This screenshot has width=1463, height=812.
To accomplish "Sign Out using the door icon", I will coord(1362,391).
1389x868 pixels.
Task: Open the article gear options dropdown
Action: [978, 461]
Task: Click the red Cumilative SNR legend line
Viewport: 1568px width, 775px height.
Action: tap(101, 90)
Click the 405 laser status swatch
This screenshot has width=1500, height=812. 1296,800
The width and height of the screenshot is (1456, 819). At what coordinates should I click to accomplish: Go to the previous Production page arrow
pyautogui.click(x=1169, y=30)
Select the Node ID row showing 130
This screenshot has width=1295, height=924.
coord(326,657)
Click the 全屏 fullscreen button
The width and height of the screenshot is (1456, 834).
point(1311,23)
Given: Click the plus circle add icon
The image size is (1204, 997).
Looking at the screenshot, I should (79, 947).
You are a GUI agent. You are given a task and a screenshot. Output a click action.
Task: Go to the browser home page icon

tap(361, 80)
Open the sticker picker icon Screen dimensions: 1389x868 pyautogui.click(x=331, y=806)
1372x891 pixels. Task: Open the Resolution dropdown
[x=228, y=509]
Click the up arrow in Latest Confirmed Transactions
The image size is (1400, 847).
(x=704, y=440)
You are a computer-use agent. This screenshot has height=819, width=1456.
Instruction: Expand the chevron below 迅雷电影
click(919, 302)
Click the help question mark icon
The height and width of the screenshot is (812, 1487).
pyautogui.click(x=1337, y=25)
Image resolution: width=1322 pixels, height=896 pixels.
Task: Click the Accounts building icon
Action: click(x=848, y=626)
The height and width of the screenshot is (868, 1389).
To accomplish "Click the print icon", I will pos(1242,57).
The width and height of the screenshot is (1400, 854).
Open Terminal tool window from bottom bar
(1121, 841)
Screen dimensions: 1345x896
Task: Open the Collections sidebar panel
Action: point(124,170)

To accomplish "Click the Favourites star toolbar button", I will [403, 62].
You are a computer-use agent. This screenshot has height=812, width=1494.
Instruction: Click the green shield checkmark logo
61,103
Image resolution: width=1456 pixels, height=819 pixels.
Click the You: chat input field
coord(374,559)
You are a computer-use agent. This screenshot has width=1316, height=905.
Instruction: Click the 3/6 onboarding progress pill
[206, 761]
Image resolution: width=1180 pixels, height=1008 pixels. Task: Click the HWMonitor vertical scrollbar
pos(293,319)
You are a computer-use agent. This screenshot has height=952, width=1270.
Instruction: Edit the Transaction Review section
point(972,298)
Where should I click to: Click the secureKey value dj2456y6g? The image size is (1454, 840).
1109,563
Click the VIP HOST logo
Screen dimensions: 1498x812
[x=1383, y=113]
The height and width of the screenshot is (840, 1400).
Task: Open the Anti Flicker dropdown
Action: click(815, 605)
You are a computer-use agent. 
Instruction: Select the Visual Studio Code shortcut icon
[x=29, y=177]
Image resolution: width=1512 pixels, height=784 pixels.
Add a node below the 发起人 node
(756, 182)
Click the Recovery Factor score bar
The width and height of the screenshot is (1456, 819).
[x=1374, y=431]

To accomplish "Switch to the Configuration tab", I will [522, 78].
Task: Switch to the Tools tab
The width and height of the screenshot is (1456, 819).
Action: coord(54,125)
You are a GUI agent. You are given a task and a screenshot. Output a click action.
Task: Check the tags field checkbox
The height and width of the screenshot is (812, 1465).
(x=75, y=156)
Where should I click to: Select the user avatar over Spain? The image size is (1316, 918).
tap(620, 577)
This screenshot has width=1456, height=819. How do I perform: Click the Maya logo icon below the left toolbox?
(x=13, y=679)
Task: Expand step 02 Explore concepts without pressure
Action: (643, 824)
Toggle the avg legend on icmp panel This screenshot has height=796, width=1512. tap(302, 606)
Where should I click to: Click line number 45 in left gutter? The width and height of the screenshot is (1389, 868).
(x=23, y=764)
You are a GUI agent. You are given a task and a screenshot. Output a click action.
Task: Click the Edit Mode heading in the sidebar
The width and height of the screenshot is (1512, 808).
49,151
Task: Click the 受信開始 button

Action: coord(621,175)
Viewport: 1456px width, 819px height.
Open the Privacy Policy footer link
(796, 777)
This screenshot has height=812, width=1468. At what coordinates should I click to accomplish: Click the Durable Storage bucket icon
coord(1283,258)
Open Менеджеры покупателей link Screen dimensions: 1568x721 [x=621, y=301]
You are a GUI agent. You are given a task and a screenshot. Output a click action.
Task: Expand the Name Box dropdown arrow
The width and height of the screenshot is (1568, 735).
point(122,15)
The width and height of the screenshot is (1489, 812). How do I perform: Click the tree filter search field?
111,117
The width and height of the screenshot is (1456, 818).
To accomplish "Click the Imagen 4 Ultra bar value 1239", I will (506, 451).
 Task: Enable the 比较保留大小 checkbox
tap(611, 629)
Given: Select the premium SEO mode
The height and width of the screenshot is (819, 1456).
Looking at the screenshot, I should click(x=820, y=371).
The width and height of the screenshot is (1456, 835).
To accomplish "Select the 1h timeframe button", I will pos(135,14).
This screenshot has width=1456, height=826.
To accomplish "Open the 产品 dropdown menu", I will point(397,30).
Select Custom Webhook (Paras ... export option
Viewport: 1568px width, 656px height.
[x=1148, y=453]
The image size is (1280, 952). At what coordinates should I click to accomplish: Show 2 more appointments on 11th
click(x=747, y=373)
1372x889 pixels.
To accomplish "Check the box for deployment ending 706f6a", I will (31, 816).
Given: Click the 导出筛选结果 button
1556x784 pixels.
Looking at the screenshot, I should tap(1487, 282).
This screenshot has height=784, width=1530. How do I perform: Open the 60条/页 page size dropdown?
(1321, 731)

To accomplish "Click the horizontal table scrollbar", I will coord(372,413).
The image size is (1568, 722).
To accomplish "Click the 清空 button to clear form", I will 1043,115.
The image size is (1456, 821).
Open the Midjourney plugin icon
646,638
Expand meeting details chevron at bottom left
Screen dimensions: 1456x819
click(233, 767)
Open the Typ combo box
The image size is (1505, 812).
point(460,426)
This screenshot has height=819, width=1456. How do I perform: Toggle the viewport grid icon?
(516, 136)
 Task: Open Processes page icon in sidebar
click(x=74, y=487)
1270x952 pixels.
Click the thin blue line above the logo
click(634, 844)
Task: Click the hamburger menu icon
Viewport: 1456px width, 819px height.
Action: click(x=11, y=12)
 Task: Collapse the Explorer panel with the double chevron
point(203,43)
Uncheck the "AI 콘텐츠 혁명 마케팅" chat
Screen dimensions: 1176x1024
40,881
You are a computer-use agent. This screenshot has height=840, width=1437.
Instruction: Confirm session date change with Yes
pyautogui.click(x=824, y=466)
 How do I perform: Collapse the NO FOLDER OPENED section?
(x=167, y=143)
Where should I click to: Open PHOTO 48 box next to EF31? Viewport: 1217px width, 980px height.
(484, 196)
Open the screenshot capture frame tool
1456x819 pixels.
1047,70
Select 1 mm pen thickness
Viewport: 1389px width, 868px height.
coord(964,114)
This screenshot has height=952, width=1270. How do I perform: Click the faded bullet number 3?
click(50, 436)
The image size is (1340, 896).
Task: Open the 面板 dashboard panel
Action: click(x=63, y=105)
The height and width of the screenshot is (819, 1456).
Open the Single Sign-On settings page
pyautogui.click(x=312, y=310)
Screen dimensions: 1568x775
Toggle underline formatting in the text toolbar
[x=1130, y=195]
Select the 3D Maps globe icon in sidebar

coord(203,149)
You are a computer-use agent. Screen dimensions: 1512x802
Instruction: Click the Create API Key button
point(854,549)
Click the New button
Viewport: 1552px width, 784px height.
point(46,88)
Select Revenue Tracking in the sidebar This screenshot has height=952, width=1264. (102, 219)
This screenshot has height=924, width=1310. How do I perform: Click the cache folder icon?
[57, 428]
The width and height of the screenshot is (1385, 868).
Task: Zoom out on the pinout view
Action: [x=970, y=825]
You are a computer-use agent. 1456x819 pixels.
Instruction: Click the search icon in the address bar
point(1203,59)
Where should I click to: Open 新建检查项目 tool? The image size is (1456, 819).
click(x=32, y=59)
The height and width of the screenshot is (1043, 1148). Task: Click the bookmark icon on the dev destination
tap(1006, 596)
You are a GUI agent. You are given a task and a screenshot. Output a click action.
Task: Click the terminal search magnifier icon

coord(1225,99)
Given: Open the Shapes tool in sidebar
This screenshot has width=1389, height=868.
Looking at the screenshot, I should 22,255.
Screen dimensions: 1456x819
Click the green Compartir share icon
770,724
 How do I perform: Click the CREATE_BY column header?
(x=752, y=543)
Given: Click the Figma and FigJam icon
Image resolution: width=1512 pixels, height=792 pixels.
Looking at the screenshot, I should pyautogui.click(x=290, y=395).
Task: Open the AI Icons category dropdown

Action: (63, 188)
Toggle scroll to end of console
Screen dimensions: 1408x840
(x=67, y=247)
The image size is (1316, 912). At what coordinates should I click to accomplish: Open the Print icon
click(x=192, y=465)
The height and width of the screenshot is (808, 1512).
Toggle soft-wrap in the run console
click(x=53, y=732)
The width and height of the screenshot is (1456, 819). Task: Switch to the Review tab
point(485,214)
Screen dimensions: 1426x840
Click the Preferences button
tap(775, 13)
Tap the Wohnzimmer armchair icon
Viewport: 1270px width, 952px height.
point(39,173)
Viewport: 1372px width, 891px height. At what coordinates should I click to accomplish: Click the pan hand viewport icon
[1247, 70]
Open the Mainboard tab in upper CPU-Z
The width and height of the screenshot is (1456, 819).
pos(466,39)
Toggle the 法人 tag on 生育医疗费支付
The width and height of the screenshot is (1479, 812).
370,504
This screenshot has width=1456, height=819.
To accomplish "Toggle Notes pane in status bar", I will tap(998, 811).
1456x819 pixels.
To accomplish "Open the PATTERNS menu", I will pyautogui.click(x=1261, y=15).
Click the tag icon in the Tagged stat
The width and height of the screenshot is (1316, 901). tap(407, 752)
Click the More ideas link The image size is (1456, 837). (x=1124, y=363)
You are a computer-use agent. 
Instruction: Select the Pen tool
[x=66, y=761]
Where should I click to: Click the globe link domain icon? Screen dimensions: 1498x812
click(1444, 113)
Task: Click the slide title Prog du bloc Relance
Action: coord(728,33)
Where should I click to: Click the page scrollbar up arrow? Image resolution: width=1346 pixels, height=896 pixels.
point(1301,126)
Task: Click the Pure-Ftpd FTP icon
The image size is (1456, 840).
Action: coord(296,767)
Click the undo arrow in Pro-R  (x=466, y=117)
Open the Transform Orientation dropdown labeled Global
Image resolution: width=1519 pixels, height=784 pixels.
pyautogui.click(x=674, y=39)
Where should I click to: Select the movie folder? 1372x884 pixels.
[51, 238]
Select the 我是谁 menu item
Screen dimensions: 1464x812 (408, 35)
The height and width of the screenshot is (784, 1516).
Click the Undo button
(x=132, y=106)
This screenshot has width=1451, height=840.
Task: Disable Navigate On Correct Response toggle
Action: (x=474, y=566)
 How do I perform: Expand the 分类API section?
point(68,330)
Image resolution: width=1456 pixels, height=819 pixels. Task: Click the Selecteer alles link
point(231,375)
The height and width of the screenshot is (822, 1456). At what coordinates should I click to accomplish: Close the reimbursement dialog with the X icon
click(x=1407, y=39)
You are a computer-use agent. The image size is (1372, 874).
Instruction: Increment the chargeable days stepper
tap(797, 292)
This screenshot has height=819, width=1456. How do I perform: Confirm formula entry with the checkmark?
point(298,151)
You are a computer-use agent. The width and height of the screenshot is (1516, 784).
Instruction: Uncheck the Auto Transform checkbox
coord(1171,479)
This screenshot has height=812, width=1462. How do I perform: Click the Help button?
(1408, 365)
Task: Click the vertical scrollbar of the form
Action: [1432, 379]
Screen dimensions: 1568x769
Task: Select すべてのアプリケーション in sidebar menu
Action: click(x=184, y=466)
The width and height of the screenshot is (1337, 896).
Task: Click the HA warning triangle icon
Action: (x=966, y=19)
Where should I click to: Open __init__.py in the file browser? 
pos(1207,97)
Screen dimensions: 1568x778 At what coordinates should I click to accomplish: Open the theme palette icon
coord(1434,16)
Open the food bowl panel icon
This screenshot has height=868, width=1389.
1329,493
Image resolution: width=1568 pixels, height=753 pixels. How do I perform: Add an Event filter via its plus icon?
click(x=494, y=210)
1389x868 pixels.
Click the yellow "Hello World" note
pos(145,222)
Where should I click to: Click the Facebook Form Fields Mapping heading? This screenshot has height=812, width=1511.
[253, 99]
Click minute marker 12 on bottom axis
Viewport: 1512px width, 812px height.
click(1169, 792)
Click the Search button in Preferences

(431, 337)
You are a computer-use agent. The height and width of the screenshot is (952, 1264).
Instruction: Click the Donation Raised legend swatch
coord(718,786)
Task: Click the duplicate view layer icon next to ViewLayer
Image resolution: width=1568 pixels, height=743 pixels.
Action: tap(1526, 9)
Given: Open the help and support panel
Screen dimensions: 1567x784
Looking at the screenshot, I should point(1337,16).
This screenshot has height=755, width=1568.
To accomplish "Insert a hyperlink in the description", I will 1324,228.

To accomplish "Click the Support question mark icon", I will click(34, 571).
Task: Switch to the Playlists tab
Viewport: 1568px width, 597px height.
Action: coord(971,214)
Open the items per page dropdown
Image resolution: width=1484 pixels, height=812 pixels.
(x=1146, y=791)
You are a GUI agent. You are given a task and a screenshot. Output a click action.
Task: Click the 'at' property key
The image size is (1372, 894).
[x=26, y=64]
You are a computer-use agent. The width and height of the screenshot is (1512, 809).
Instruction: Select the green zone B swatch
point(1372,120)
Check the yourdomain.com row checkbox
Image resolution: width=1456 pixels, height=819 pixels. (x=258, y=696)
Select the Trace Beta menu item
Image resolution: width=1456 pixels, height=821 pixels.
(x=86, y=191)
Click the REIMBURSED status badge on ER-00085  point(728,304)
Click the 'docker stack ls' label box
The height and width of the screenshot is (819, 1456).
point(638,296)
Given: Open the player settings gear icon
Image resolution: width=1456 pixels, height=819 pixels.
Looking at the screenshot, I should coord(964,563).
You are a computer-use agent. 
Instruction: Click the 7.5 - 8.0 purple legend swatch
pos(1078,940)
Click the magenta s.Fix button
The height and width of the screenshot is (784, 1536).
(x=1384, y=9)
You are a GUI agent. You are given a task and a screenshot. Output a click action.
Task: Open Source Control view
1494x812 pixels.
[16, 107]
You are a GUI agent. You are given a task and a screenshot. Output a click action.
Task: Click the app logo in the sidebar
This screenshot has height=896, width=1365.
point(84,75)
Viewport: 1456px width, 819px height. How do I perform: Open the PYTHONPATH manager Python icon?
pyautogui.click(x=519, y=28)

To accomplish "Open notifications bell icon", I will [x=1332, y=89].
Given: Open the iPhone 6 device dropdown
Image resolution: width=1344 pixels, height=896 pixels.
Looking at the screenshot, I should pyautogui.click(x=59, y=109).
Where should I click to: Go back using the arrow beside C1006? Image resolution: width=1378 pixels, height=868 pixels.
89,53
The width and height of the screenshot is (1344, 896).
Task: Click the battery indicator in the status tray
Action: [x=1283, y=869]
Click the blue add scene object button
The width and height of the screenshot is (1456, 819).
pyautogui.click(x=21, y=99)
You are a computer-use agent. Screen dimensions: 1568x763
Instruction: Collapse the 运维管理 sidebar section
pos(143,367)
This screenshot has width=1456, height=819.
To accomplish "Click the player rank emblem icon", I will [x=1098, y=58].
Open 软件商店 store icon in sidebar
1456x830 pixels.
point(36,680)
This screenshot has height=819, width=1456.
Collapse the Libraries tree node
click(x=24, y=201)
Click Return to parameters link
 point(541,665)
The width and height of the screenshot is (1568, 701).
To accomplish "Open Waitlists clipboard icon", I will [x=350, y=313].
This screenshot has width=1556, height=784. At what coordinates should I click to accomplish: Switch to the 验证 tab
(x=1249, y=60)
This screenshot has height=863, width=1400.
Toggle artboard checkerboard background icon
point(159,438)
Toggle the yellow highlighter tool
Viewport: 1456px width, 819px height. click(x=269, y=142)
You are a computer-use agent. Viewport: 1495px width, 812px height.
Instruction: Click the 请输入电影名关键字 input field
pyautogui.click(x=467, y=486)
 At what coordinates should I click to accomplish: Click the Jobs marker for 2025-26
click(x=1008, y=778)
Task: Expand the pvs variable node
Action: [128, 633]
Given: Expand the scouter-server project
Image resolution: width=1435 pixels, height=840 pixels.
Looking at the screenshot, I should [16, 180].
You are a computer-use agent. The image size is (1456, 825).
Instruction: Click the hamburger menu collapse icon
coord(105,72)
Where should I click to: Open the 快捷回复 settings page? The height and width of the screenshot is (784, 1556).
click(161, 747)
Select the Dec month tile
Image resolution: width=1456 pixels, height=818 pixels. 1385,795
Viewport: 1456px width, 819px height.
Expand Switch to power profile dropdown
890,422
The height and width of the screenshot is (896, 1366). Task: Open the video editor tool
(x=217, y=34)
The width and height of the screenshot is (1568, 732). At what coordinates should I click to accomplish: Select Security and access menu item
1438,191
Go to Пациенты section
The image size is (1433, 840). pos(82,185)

• • • • •

**What is being asked:** Looking at the entries above, can you reproduce exactly the lines from the one that holds "is (1512, 809)." through the one that holds "Select the Trace Beta menu item", and only those?

**Answer to the problem:**
You are a computer-use agent. The width and height of the screenshot is (1512, 809).
Instruction: Select the green zone B swatch
point(1372,120)
Check the yourdomain.com row checkbox
Image resolution: width=1456 pixels, height=819 pixels. (x=258, y=696)
Select the Trace Beta menu item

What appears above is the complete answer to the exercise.